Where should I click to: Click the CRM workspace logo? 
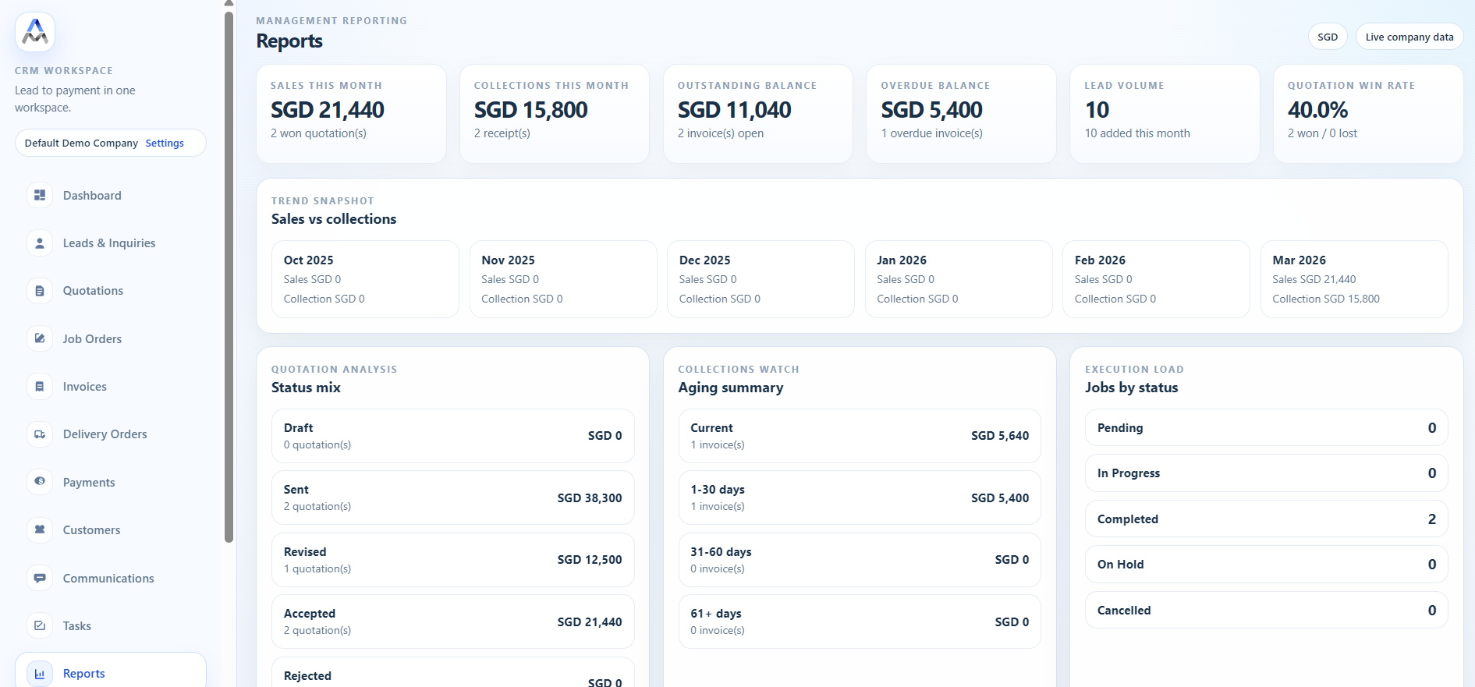[35, 32]
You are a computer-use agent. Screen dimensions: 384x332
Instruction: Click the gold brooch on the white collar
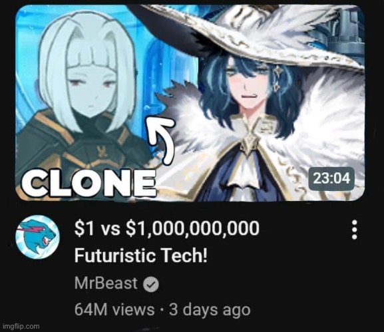coord(250,143)
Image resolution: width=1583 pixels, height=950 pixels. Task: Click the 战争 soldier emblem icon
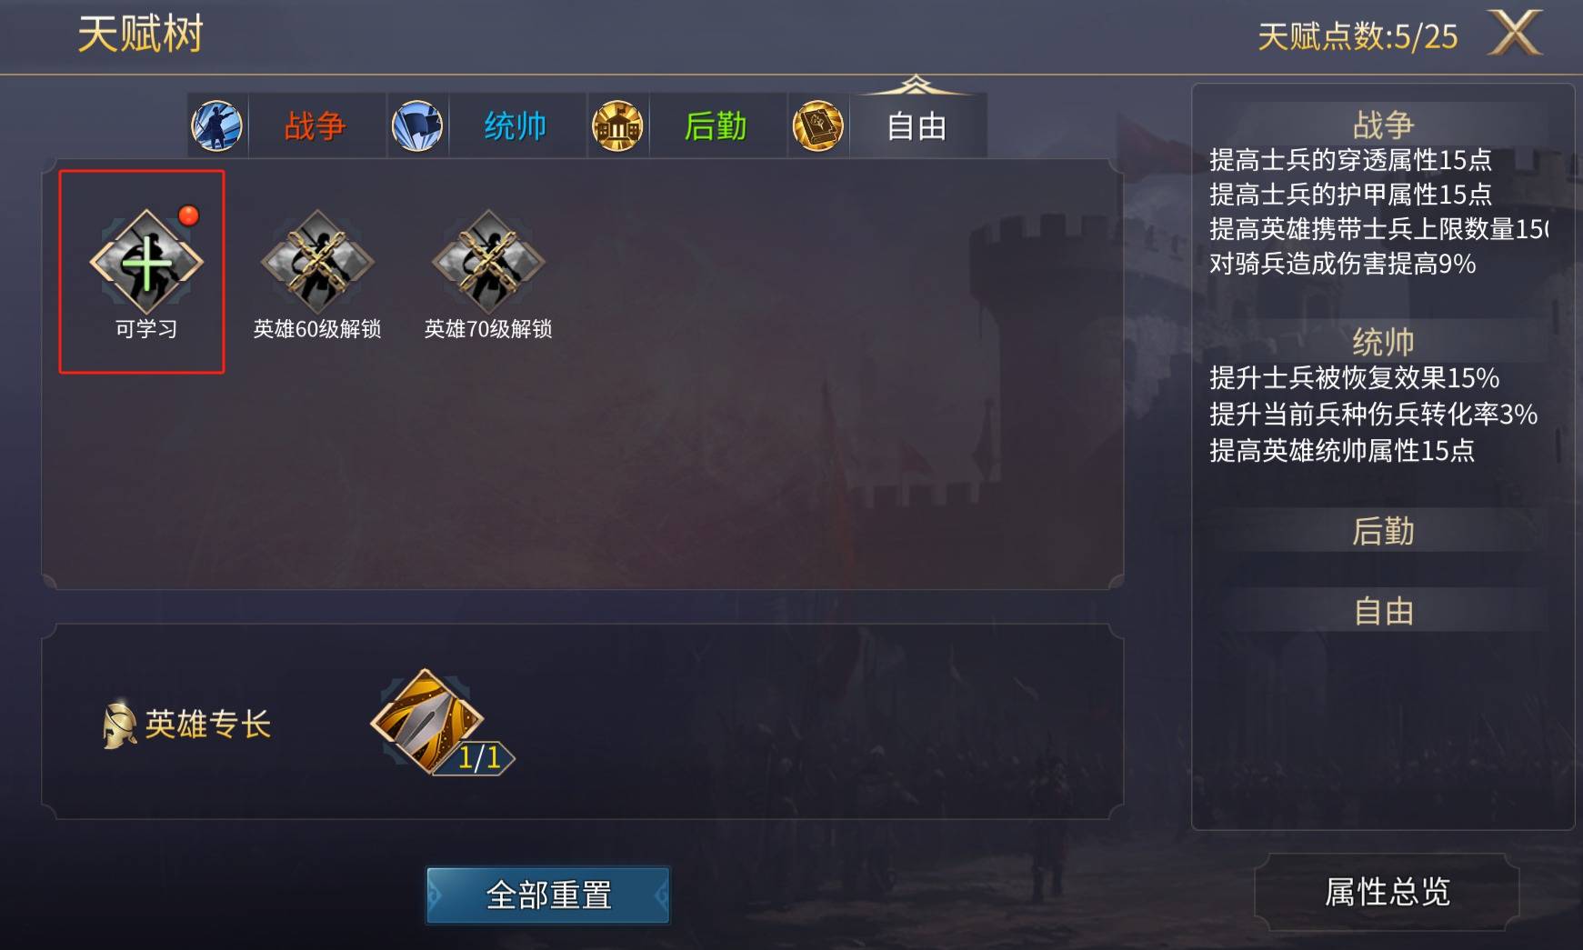point(217,125)
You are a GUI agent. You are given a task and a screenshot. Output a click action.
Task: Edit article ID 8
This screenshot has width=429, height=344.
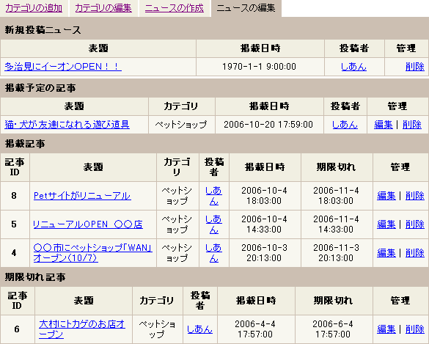click(386, 196)
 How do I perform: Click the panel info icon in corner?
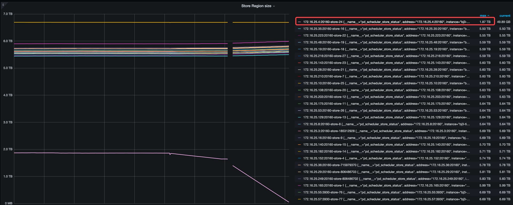click(x=3, y=5)
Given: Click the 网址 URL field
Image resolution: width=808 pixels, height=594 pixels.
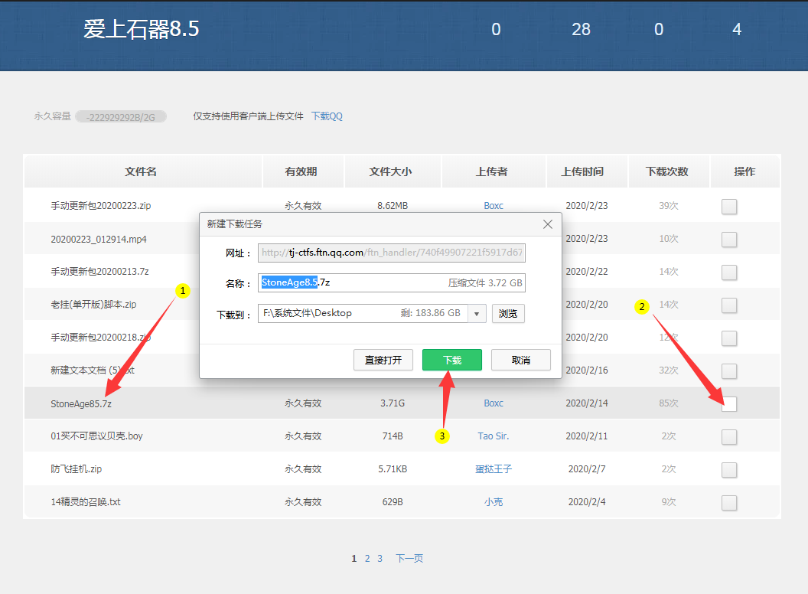Looking at the screenshot, I should pos(392,253).
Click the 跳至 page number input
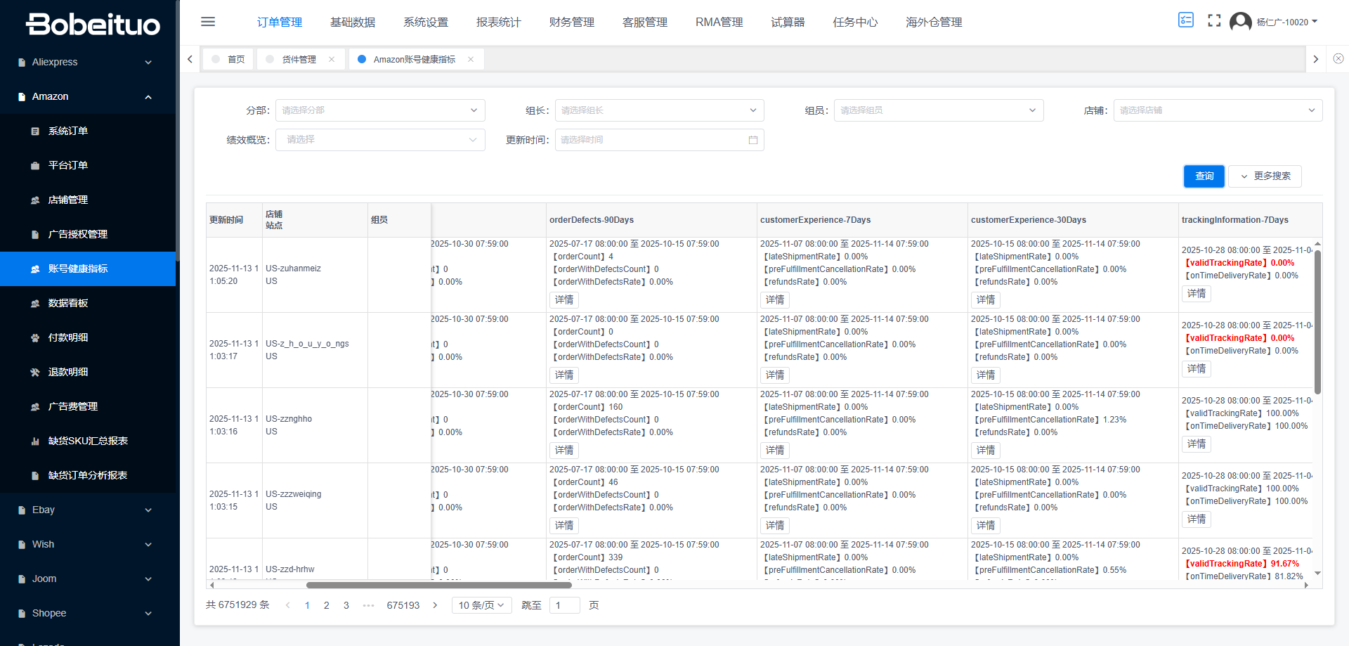The image size is (1349, 646). [564, 605]
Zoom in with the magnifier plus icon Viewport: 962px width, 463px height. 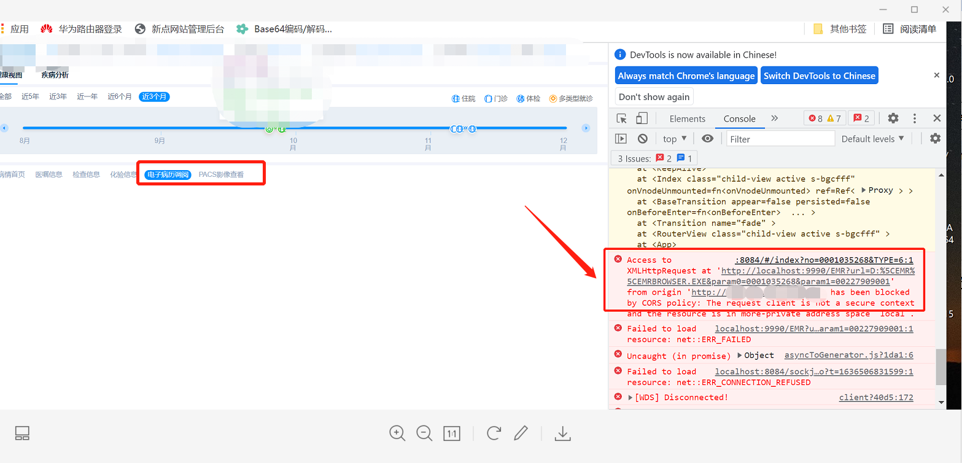(x=397, y=434)
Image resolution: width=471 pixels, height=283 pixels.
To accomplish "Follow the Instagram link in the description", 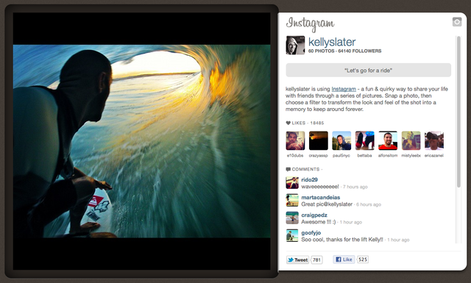I will [x=344, y=89].

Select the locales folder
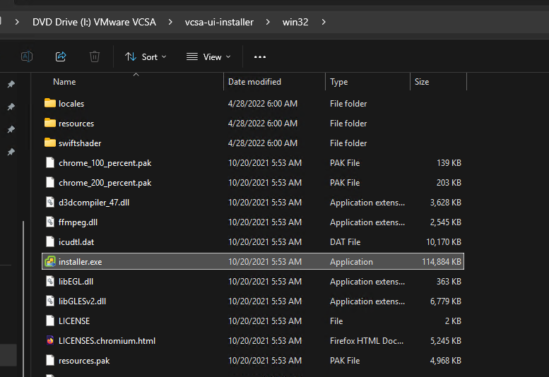pyautogui.click(x=71, y=104)

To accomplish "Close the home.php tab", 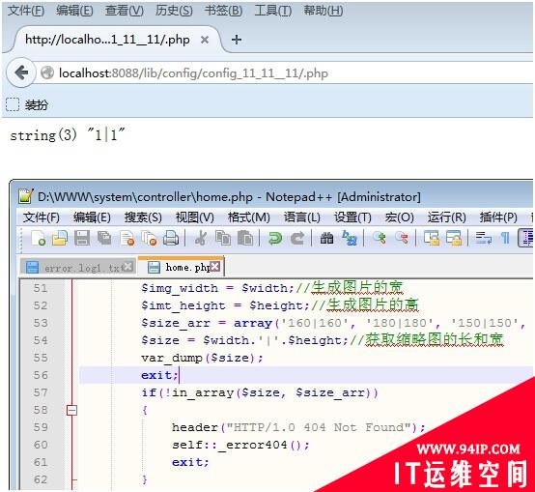I will click(x=215, y=267).
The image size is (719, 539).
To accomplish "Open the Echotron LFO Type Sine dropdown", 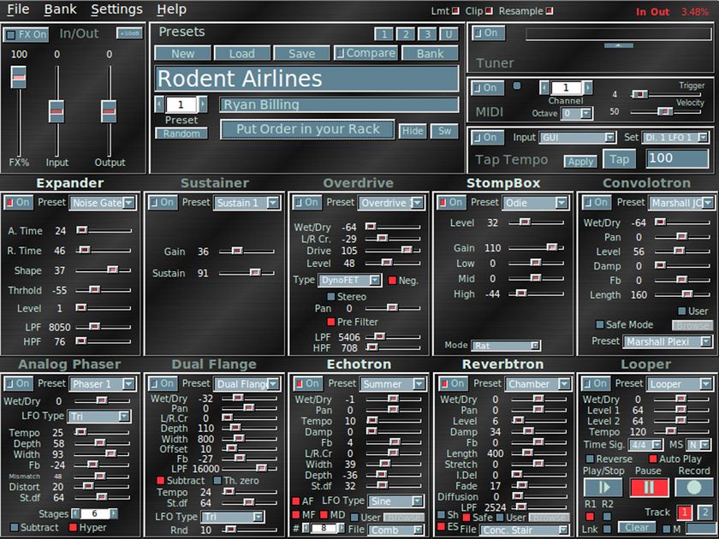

#### Try it:
Pictures are to be omitted. The lines from the line holding "The image size is (719, 539)." through the closing line of the data above are to be set down exactly, and nothing more.

#### Answer to this task:
The image size is (719, 539).
To accomplish "Open the Echotron LFO Type Sine dropdown", 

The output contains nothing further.